Aku menepikan motor lalu membuka helm. Kemudian memastikan Kaila baik-baik saja. Pemilik mobil itu juga turun dari mobilnya. Apa dia mau minta ganti rugi padaku? Yang benar saja, kan dia yang salah. Aku tidak akan mau bayar kalau dia minta ganti rugi. Aku tidak salah, dia yang salah. Untung saja Kaila tidak kenapa-kenapa. Coba kalau kalau kenapa-kenapa, apa dia mau ganti rugi juga? Gumamku dalam hati.

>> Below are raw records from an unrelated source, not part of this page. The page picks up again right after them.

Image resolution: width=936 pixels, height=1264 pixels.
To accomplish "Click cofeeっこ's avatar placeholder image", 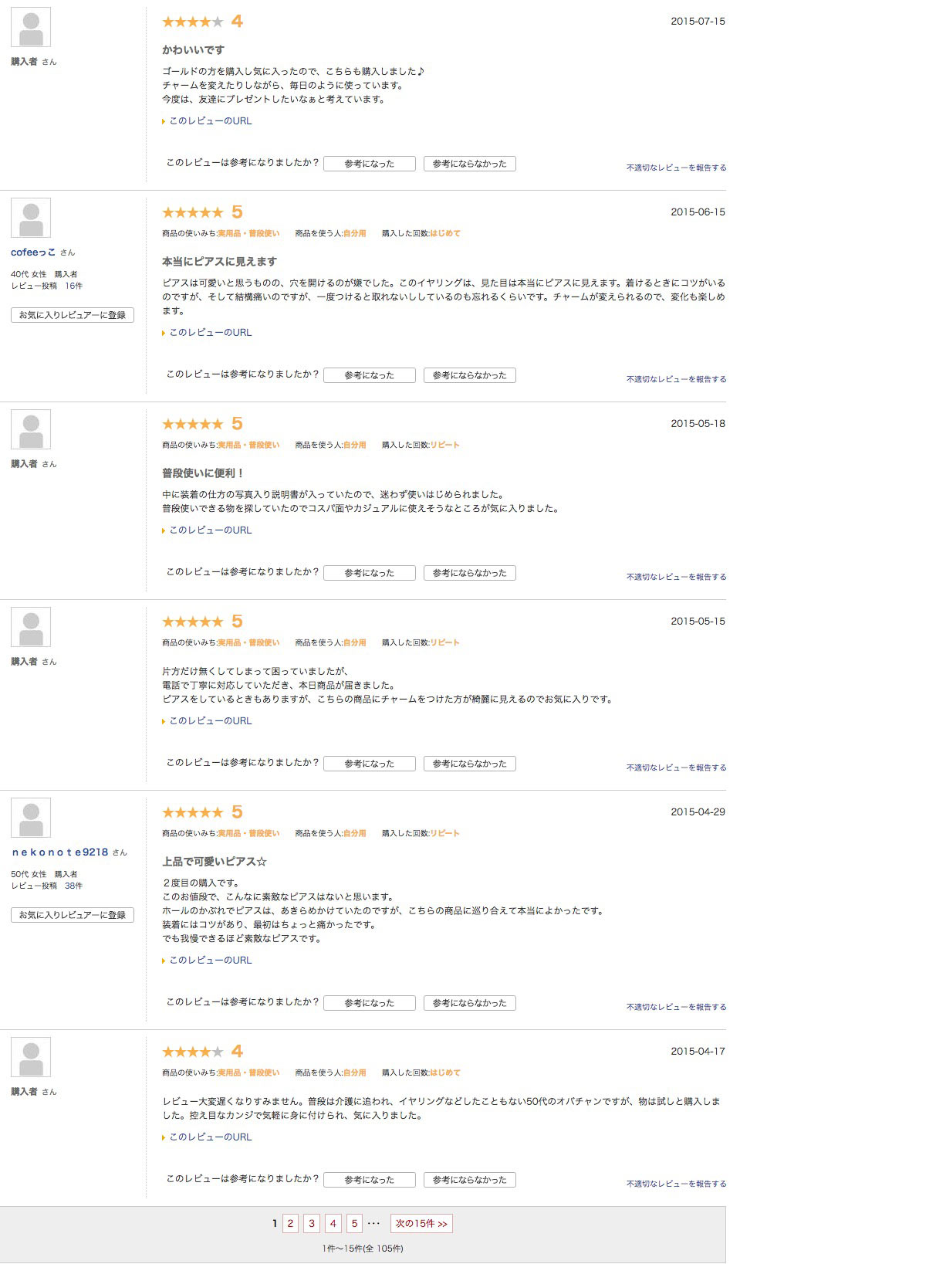I will click(x=31, y=218).
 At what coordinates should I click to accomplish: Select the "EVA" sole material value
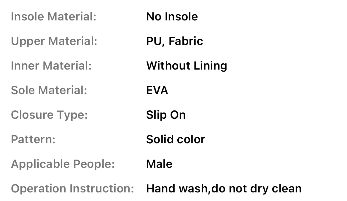(x=157, y=90)
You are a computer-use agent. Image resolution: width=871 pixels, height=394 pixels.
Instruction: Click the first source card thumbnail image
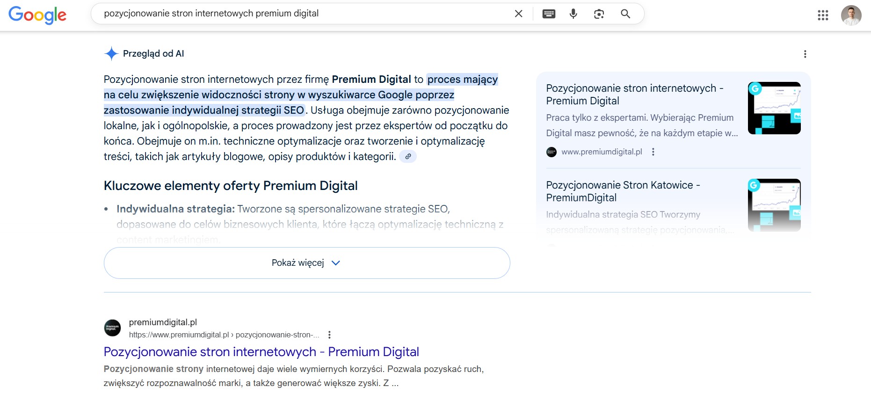point(774,108)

Aku mendengar suara pintu mobil dibuka dan ditutup kembali. Seorang laki-laki tinggi sekitar 165 cm berpostur tubuh proposional, memakai kacamata hitam berjalan ke arah ku. Dia memakai kemeja biru samudra dan celana jeans panjang dengan warna senada. Ditambah sepatu sneakers-nya yang kelihatannya bermerk mahal. Dia datang sambil menggenggam sebuah HP dengan merek apel digigit.
Dia melihat-lihat bumper mobilnya. Aku masih berdiri diam sambil memperhatikannya. Dia sampai membungkuk untuk melihat ke bawah mobilnya.
"Ada yang rusak nggak? " tanyaku.
"Sepertinya nggak ada... " jawabnya.
Jelas saja tidak ada yang rusak, karena aku menabraknya tidak kuat. Aku memang tidak pernah membawa sepeda motor dengan kencang apalagi aku membawa Kaila dan Kinan. Aku sangat hati-hati dan sangat menjaga kecepatan yang aku gunakan.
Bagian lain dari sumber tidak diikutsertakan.